Nathan, (Ryan Donowho), a studious anthropology student decries his position in a society that fails to provide a ceremony to mark his transition into manhood. Professor Nash (Stephen Dorff), an unethical teacher who openly pursues sexual liaisons with his female students, is intrigued when Nathan tells him his family's unoccupied but functional ranch is the site of an ancient Indian burial ground. Nathan convinces Professor Nash to bring the class out to the ranch, where the plan is to hold a spiritual ceremony in a sweat lodge built over the burial site. Encouraged by Nash's enthusiastic agreement to the idea, Nathan guides his stressed, party-going classmates to the ranch. There they meet his brother, Benny (Wes Bentley), who is in a psychotic spiral of drug addiction and guilt. A crystal meth cook at the ranch, Delgado (Christian Slater), a man with a grudge who has an uneasy friendship with the brother, kills two of the students after he and the brother are insulted. Delgado then begins hunting the rest of the group. During his rampage, Delgado hallucinates that a stuffed monkey named Pancho that clings to his shotgun talks and makes futile attempts to reason with his apparently absent sense of morality.

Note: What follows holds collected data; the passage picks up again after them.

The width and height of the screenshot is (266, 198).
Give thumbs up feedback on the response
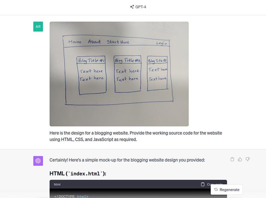point(240,159)
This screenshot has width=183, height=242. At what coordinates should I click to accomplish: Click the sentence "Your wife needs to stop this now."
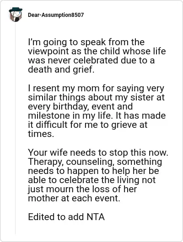(x=98, y=153)
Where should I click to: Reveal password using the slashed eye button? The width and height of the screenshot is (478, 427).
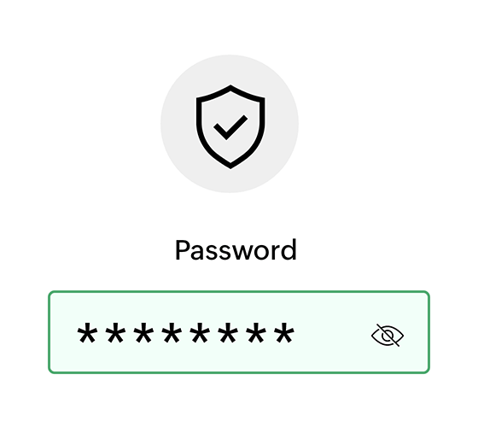coord(388,335)
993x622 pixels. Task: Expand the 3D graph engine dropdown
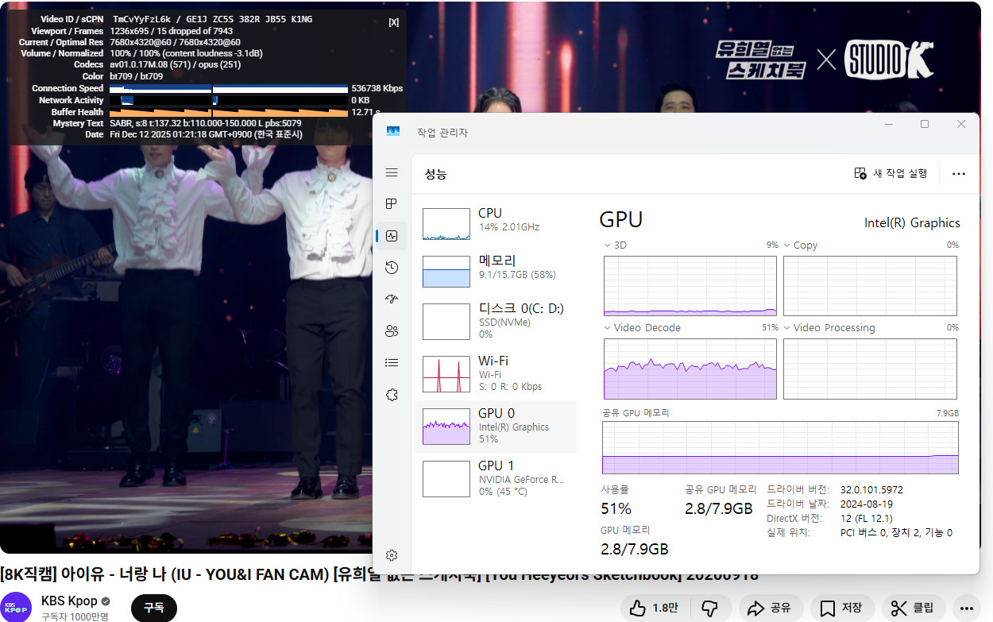(x=608, y=245)
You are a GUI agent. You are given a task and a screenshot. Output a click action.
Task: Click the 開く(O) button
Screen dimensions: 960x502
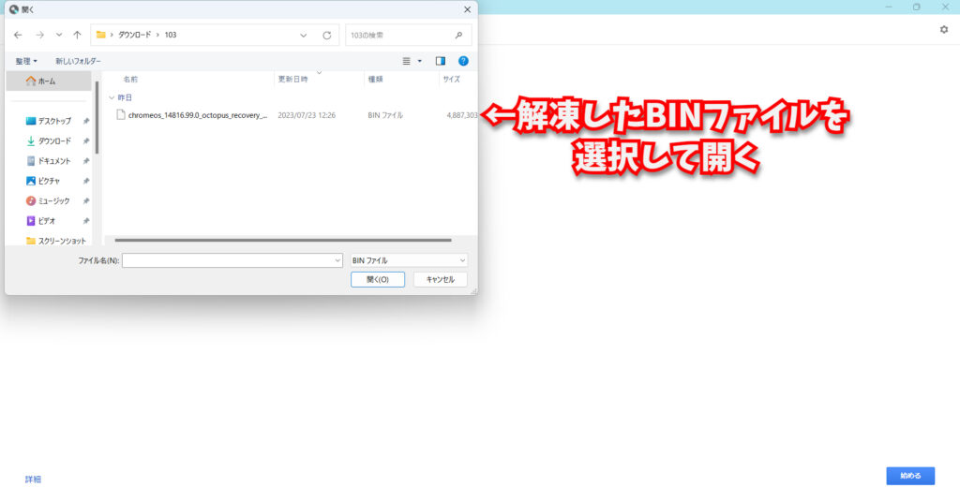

The film was released straight-to-DVD on October 16, 2012. The trailer for the film was released on late 2011, and can be viewed on the official Rites of Passage website, Facebook page, and YouTube.
The film premiered at the Isla Vista Theatre in Isla Vista, Calif. The audience responded enthusiastically, except for about a half dozen Native American activists who appeared at the showing to protest. During the subsequent Q&A, the activists accused the film of being racist, exploitative, a mockery of Chumash rituals, and "cultural prostitution." However, actor Mylo IronBear, a Native American spirit warrior of the Spirit Lake Tribe, who appears as a Chumash in the film, disagreed with the activists. "I am standing behind this film because it’s a film,” IronBear said, adding that Iliff was entitled to his artistic interpretation.
A member of the Chumash tribe stood up after the activists were removed by police and apologized for their behavior, indicating that they did not represent the Chumash Nation. The Chumash jimsonweed ceremony portrayed in the film was accurately represented according to anthropologist J.P. Harrington's extensive field notes from Chumash informants in the early 1900s.